Records to use:

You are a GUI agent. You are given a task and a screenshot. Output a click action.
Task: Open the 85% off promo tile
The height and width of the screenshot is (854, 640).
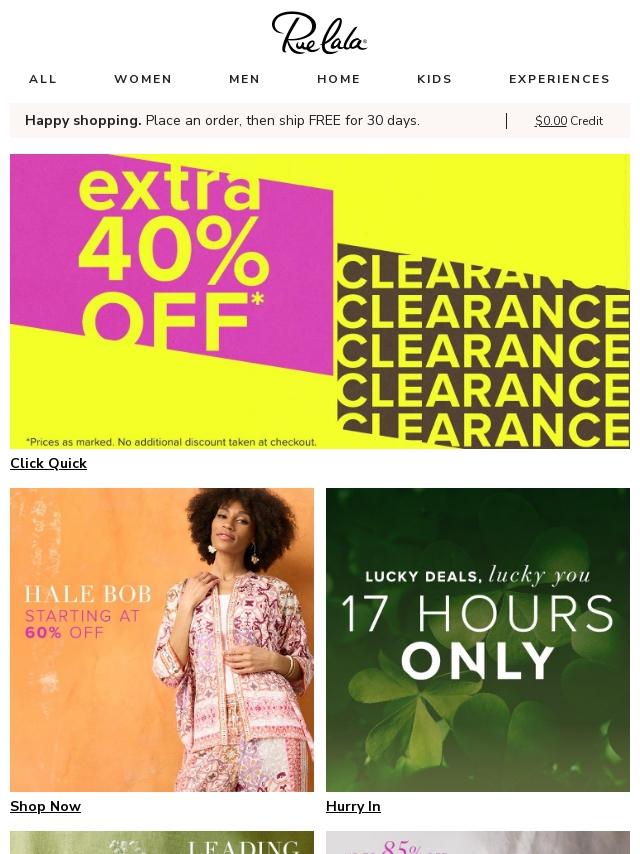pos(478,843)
==
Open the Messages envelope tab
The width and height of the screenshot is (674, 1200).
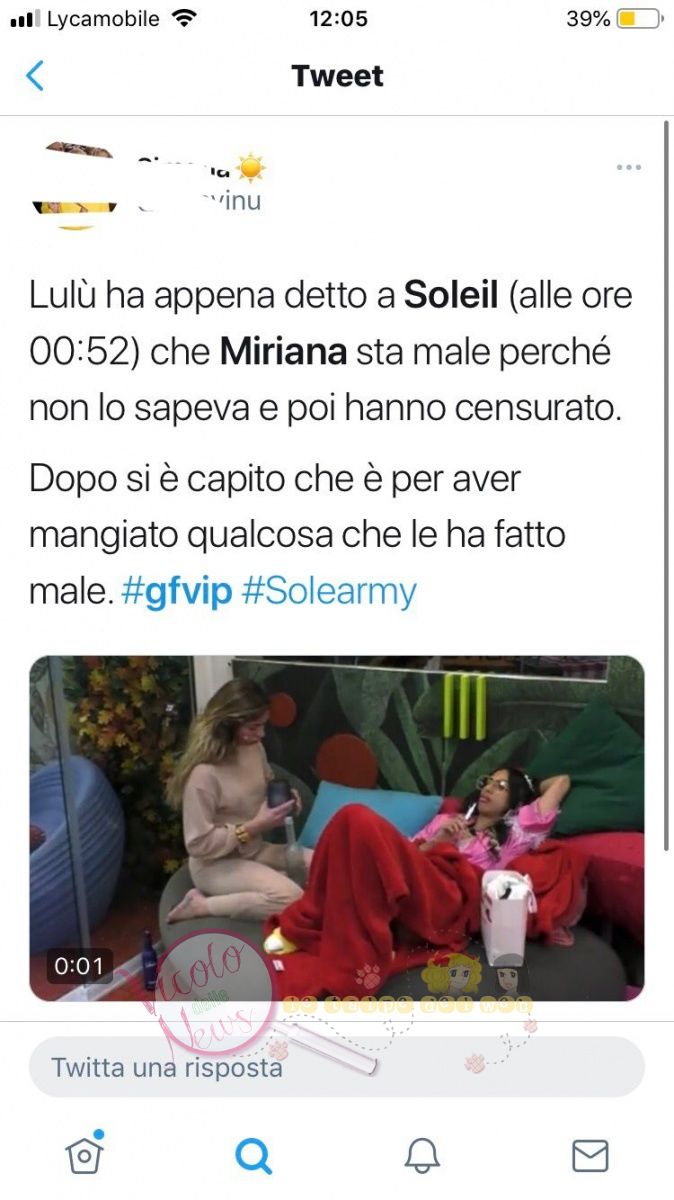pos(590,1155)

Exercise: Looking at the material, work out the number of lines holding "Open", and write that number alone.

Problem solution: 2